Charisma Acey is assistant professor of City & Regional Planning at UC Berkeley. She’s one of the folks who came to UCLA as I was leaving, so I’ve always known her to chat with (as she’s a lovely person), but I’ve not made time to read her work. This is one of those weeks where I am feeling exceptionally pleased with myself for coming up with this exercise because it got me to read some of Charisma’s work. I don’t know much about her research area, I learned a lot, and she’s a marvelous prose stylist. Newly minted fangirl here.
I selected a history paper:
Acey, C. 2012. Forbidden waters: colonial intervention and the evolution of water supply in Benin City, Nigeria. Water History
4(3):215-229
This paper follows up on earlier work Dr. Acey has done on Accra, and it examines the same themes tracing how colonial decisions about the land tenure, urban residential segregation, and water infrastructure investment created a path-dependent, lingering inequality in access to water within Benin. There is a strong dose of environmental history here along with urban history.
The manuscript begins with the pre-colonial history of the Benin City dynasty that transformed the city via engineering to bring the spread of malaria. The result was a thriving city and polity that remained independent until the 1800s, when the British began to pressure the Benin leadership for greater access to trade. Whenever I read histories and I encounter the word “trade” I’m always grumpy because of a pet peeve; the type of trade is not incidental to the subsequent history. If we don’t know what the trade is in, we don’t the motives or the geography of the incentives that people are responding to. I had to do some background research to figure out what the trade was in, and from what I can tell, Benin City was a lively slave trading kingdom as well as a supplier of tropical commodities like palm oil and pepper. But the apparent wealth of the Benin City kings appears have to flourished prior to European contact as they were an established empire who conquered neighboring tribes, so an existing slave economy makes sense given the the empire’s reliance on farming and agriculture to support the city (there are slave empires all over the ancient and medieval world.) This isn’t the main point of the manuscript, but it does suggest to me that, given agricultural dependency, the story about water has some interesting facets prior to the story that Dr. Acey develops here.

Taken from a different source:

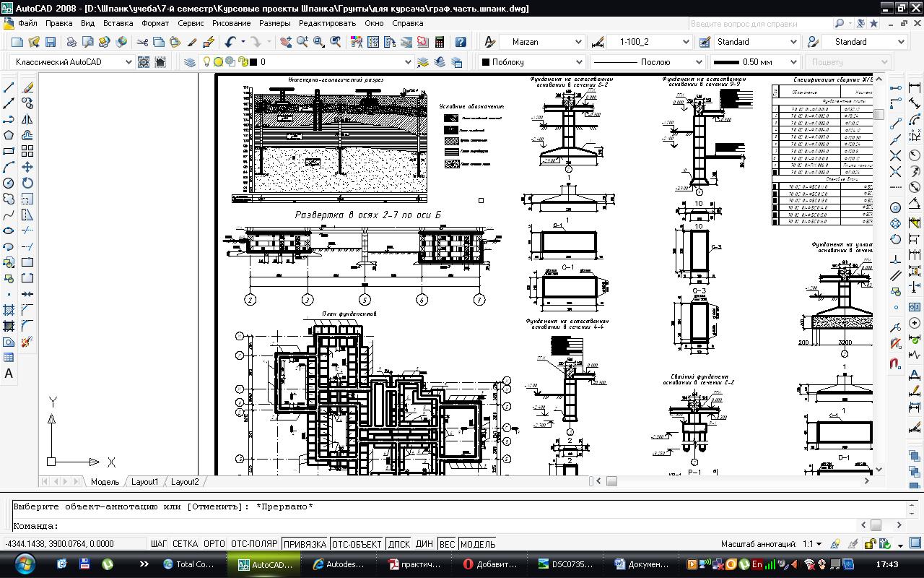Select the Line draw tool
This screenshot has height=578, width=924.
[x=9, y=87]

The British took over Benin City in 1897 after a series of tentative treaties broke down into violence, and British colonial water regulation began in 1910 with taking water from the Ogba River–a river that locals had usually allowed only grey water uses and not human consumption. Instead, local residents use the water from the Ikpoba River, with royal and elite families drawing from the more exclusive freshwater offshoots of the Ikpoba. The Ogba was selected because it was a cheaper infrastructure project for th British. Soon conflicts ensued over water levies and taxes. Eventually, the city went back to relying on the Ikpoba River in 1987, but it still has proven difficult to get an adequate supply of water for the entire city, with attempts at private supply and an emerging hybrid governance structure that still carries the imprint of colonization: disproportionate investment in European settlements with investment lagging in indigenous settlements.